* [Try it] Set down exactly, and only, the lines from the one with "Instruction: Click the icon" to the final line of the entries, both included.

***** Data section

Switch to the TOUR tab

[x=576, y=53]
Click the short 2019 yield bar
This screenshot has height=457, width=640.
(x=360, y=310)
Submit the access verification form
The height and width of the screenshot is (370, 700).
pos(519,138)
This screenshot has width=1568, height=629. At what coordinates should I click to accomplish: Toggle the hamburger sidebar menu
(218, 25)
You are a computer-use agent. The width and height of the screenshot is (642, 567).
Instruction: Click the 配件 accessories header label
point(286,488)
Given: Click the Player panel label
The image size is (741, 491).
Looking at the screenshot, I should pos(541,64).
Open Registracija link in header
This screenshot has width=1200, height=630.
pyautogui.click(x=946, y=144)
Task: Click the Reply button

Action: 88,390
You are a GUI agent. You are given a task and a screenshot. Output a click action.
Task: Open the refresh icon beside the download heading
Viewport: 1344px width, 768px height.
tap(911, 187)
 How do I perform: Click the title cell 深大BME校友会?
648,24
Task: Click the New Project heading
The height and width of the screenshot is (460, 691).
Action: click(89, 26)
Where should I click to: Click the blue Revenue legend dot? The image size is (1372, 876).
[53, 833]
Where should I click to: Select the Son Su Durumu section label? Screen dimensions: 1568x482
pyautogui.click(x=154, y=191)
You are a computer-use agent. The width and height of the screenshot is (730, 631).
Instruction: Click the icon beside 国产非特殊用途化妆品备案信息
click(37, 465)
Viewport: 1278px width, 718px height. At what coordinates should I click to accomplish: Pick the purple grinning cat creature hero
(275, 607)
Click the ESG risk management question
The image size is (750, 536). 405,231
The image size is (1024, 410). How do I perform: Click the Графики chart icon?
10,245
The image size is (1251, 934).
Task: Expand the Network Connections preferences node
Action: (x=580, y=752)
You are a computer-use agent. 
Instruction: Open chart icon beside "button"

**********

* [Response to the exercise]
Instruction: Click the icon beside 国产非特殊用途化妆品备案信息
click(37, 465)
Viewport: 1278px width, 718px height. At what coordinates should I click to accomplish: Pick the purple grinning cat creature hero
(275, 607)
Click the ESG risk management question
The image size is (750, 536). 405,231
The image size is (1024, 410). How do I perform: Click the Графики chart icon?
10,245
The image size is (1251, 934).
Task: Expand the Network Connections preferences node
Action: (x=580, y=752)
You are a computer-use agent. 
Instruction: Open chart icon beside "button"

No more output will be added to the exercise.